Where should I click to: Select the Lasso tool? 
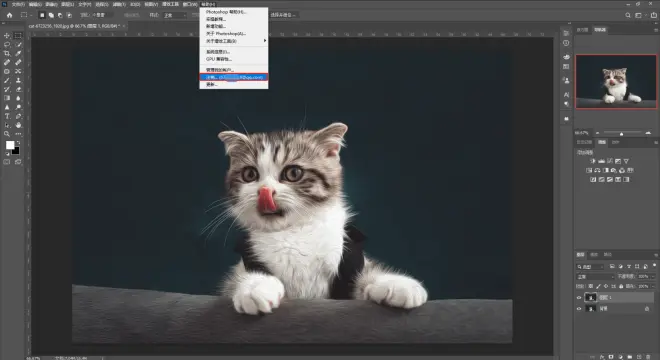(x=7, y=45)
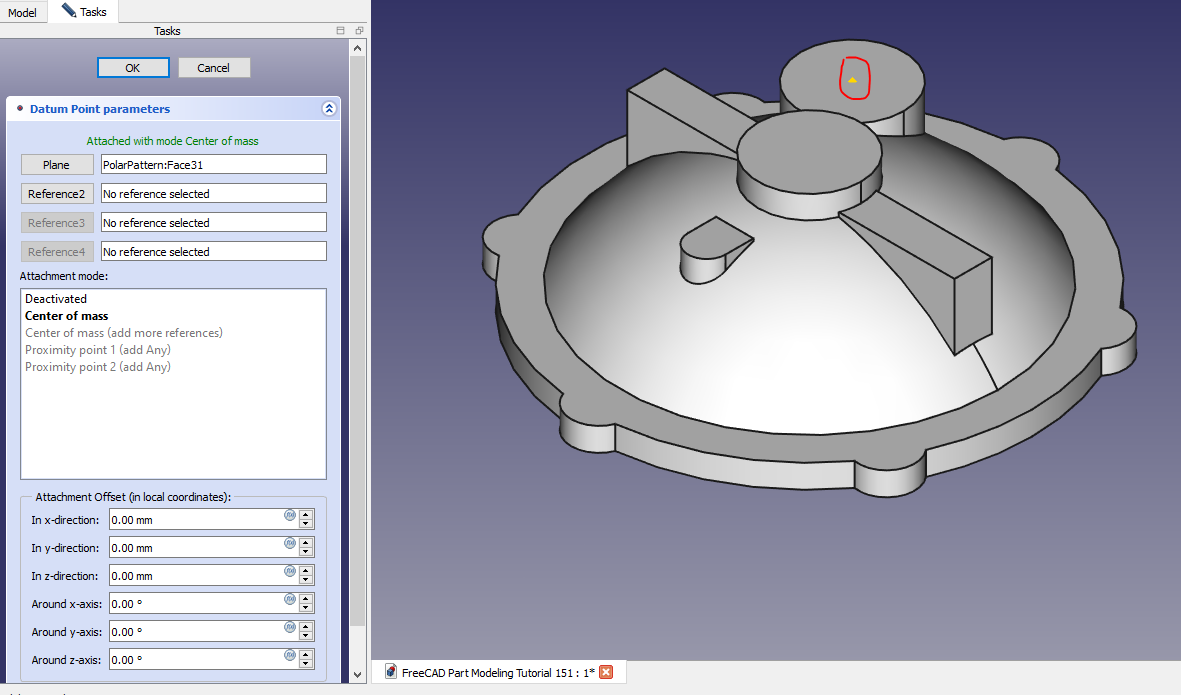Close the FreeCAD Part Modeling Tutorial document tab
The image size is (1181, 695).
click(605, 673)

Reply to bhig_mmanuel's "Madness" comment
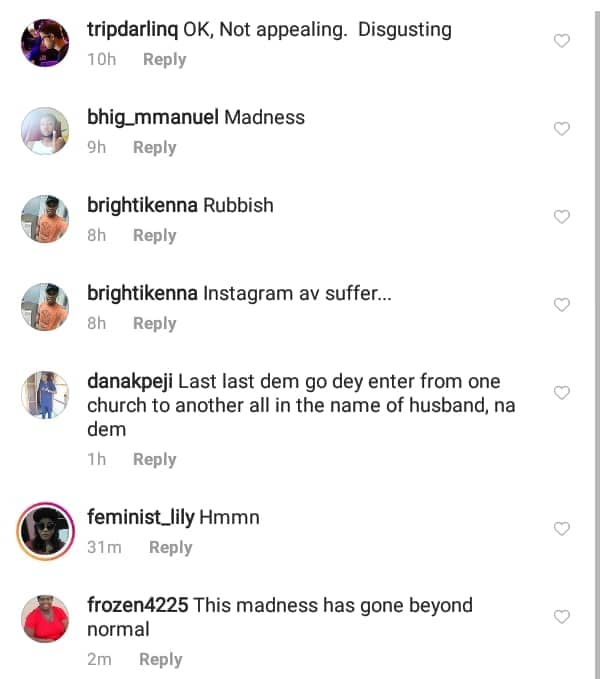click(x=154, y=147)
...
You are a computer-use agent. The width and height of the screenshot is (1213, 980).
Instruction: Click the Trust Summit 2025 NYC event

Task description ▸ Copy verbatim, from the listing above, each line from the one containing "You are a computer-use" down to the one containing "Instruction: Click the", inclusive.

Answer to this task ▸
You are a computer-use agent. The width and height of the screenshot is (1213, 980).
Instruction: Click the Trust Summit 2025 NYC event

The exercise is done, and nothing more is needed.